Sift provides official client libraries for Python, Rust, and Go to simplify integration with its APIs. In this tutorial, you will use the Sift Python client library to stream telemetry from a Python script into Sift. You will run a simple example that simulates a robotic vehicle reporting both velocity and temperature in real time, and see how that telemetry appears in Sift. By the end of this tutorial, you will understand how to install the client library, configure authentication, define telemetry signals, and stream time series data into Sift using Python.

Prerequisites

Scenario

In this tutorial, you will simulate a simple system that produces telemetry. Imagine a robotic vehicle reporting both its current speed and its internal temperature every half second. Instead of connecting to real hardware, the script generates mock velocity and temperature values and streams them to Sift in real time. Each time you run the script, it creates a new Asset and starts a new session for collecting telemetry. The script sends velocity and temperature measurements every 0.5 seconds. You will view this telemetry in Sift and see how multiple Channels are grouped within a single Run, and more importantly, learn how to structure a Python script using the Sift Python client library to stream telemetry into Sift.

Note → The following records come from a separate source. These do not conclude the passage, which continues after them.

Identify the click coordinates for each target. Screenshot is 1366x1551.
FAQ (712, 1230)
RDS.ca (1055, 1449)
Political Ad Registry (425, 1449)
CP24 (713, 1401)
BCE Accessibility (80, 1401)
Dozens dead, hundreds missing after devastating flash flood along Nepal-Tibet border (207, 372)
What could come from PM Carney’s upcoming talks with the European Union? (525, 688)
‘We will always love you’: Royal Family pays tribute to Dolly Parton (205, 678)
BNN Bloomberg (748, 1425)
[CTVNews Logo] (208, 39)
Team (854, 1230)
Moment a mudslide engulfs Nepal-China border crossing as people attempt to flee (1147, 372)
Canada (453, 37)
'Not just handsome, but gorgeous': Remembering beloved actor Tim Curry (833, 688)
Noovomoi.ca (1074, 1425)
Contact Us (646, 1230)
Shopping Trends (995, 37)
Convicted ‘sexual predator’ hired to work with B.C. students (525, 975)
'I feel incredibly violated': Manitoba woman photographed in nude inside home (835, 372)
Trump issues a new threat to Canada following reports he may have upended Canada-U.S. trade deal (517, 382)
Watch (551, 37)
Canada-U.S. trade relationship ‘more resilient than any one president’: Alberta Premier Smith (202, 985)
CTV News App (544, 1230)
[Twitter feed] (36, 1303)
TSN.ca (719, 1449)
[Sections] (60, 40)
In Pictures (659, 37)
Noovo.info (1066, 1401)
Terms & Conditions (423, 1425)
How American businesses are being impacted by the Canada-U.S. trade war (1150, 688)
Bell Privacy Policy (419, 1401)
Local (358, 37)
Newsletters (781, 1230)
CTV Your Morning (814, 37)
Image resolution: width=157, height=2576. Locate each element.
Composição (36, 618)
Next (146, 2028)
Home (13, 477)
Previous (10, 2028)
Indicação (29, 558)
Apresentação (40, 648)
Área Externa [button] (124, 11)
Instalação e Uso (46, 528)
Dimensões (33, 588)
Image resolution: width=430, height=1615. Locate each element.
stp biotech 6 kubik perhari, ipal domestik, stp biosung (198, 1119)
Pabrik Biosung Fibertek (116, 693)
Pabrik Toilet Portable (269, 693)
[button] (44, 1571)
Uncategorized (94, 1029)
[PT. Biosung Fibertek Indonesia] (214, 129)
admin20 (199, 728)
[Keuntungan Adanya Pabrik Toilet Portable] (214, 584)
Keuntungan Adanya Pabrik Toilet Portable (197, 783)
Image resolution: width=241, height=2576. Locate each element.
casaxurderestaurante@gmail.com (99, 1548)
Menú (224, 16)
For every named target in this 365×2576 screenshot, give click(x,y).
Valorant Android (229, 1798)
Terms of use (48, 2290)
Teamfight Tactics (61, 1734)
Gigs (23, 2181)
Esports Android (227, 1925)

Step 1: Install the Sift client library

Before we install anything, let’s create a clean Python environment for this tutorial. This helps avoid dependency conflicts and keeps your setup isolated. In your terminal, create and activate a virtual environment, then install the Sift Python client library with streaming support along with python-dotenv, which we will use to securely load authentication values from a .env file.
python3 -m venv venv
source venv/bin/activate
pip install "sift-stack-py[sift-stream]"
pip install python-dotenv
We install sift-stack-py[sift-stream] instead of just sift-stack-py because streaming ingestion requires additional optional dependencies.
  • The sift-stream extra installs the gRPC streaming components needed to open and maintain a real-time ingestion stream.
  • If you install only sift-stack-py, the core client will work for non-ingestion APIs, but streaming ingestion will not be available. Using pip install "sift-stack-py[sift-stream]" ensures that streaming support is included.

Step 2: Configure authentication

Now that your environment is ready, we need to tell the script how to connect to your Sift environment. The Sift Python client library requires three values: a Sift API key, the Sift gRPC URL, and the Sift REST URL. Instead of placing these directly in the script, we will store them in a .env file. This keeps credentials secure and makes the script easier to reuse. Create a new file in the same directory as your script and name it:
.env
In the .env file, add the following values, replacing them with the ones from your Sift environment.
SIFT_API_KEY=your_api_key_here 
SIFT_GRPC_URL=https://your-grpc-url
SIFT_REST_URL=https://your-rest-url

Step 3: Create a Python script to stream telemetry using streaming ingestion

Now that your environment is ready and authentication is configured, let’s create a script that sends telemetry to Sift. This script will simulate a system that reports velocity and temperature measurements every 0.5 seconds and streams them to Sift indefinitely (until you stop the script with Ctrl + C). Create the following file (script) in your project directory and paste the following content into it:
stream.py
stream.py
#!/usr/bin/env python3
"""
Streams simulated vehicle velocity and temperature telemetry generated using random values to mimic onboard vehicle sensors to Sift indefinitely.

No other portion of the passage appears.